Steve’s Authentic Key Lime Pie – Steve’s Authentic has the best, fresh squeezed key lime pie this side of Florida. (185 Van Dyke Street, Brooklyn, NY 11231)

Ample Hills Brooklyn Ice cream Company – The ice cream company consists of a factory, museum, and store. Not only can you get ice cream, this location allows customers to see how it’s made, and the interactive free museum includes a 22-foot wide map of Brooklyn, and a model trolley car to a climb through tunnel and flavor smell station, all while learning the story behind Ample Hills. (421 Van Brunt Street, Brooklyn, NY  11231)

Baked This bakery and cafe is not only home to the most delicious cookies and other sweet treats, but they also offer a savory breakfast and lunch. (359 van Brunt Street, Brooklyn, NY 11231)

Cacao Prieto – From beans to bar, the chocolate bars and cacao based rums and liquors are made fresh daily using the finest organic cacao beans, straight from founder and owner Daniel Prieto Preston’s family’s farm. (218 Conover Street, Brooklyn NY 11231)

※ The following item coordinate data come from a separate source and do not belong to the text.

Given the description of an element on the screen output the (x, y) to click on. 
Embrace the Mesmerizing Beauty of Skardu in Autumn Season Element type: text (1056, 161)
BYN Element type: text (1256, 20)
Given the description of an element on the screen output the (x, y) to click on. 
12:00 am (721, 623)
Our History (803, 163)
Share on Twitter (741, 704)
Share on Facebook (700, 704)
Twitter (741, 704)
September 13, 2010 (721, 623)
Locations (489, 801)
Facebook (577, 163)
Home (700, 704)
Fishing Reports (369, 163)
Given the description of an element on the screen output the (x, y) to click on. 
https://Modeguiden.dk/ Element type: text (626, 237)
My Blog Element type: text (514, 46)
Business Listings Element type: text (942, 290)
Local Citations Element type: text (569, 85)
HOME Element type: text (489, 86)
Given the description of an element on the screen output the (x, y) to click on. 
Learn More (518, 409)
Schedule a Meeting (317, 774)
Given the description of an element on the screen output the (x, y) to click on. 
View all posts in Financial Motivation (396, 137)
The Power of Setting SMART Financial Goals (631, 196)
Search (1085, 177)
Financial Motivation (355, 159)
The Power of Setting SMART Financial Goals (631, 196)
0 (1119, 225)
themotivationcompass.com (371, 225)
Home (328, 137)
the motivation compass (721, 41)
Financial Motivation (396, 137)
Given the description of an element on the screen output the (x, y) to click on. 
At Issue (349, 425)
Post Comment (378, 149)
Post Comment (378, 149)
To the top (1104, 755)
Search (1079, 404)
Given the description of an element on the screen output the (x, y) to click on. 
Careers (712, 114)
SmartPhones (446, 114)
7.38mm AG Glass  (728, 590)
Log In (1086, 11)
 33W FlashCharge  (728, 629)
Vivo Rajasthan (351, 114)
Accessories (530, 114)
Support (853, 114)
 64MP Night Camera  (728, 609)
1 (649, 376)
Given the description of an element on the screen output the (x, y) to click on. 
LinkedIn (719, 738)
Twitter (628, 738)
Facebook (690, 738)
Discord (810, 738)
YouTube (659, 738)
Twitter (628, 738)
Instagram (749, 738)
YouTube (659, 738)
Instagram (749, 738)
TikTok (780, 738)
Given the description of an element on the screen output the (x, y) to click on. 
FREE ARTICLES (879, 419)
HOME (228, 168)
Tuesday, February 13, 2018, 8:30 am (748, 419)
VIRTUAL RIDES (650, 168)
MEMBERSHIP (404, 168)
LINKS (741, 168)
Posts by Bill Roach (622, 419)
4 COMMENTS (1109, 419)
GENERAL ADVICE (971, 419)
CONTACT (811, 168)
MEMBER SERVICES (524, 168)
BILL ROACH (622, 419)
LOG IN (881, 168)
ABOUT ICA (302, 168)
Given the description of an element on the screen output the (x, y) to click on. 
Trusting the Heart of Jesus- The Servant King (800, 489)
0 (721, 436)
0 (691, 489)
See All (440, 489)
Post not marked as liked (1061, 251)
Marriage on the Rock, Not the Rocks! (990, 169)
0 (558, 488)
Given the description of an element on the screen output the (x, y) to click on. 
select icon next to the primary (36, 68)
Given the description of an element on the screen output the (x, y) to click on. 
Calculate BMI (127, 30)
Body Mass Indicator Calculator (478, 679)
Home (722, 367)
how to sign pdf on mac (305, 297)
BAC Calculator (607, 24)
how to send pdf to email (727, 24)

Raaka Chocolate – Raaka offers delicious chocolate made from scratch as well as classes and tours which are available several times a week. (64 Seabring Street, Brooklyn NY 11231)


If it’s a a cocktail you’re looking for, these neighborhood spots are a great place to meet up with friends:

Brooklyn Ice House – Here you’ll find an extensive beer selection (there’s over 50 different ones to choose from) along with a complete bar menu and a big backyard, fire pit and all, to hang out with friends. (318 Van Brunt Street, Brooklyn, NY 11231)

Sunny’s Bar – Operating since the 1890’s, this neighborhood relic once catered to the shipbuilders who worked nearby. These days, this family-owned business offers live music and drinks making any night here a good night to meet up with friends. (253 Conover Street, Brooklyn, NY 11231)

Rocky’s Sullivan’s – An Irish Pub offering live music and entertainment daily, including pub quiz on Thursday nights. The laid back atmosphere leaves patrons feeling right at home. (42 Beard Street, Brooklyn, NY  11231)

Red Hook Tavern – The classic American fare menu pays homage to the time honored old school taverns of New York City. (329 Van Brunt Street, Brooklyn, NY  11231)

Looking for something fun to do? Check out the following:

Red Hook Winery – Highlighting the best vineyards in New York State, Red Hook Winery produces all of it’s wine on site and offers daily tastings at The Tasting Room. (175 van Dyke Street Pier 41, Brooklyn, NY 11231)

Van Brunt Stillhouse – Producing farmhouse style whisky since 2012, the local distillery includes a tasting room and offers tours of the whisky making process. (6 Bay Street, Brooklyn, NY 11231)

Widow Jane Distillery Founded in 2012, this local whisky distillery is owned and housed inside Cacao Preito. Open seven days a week, private tours are available weekdays by appointment and weekends are open to the public.

Valentino Pier – A reminder of the shipping industry that once was, the Valentino Pier offers magnificent views and the best photo opportunities of the Statue of Liberty and New York Harbor. (Coffey Street & Ferris Street, Brooklyn, NY 11231)

Waterfront Museum and Showboat Barge – The historic vessel serves as a museum and performance space. Visitors can immerse themselves in the history of Red Hook as well as partake in scheduled events and activities. (290 Conover Street, Brooklyn, NY  11231)


Despite the fact that the neighborhood remains surrounded by water and not that easily accessible by public transportation, it remains a neighborhood rich in history and a deep sense of community. Ask anyone who lives here and they will tell you, there is no place like Red Hook.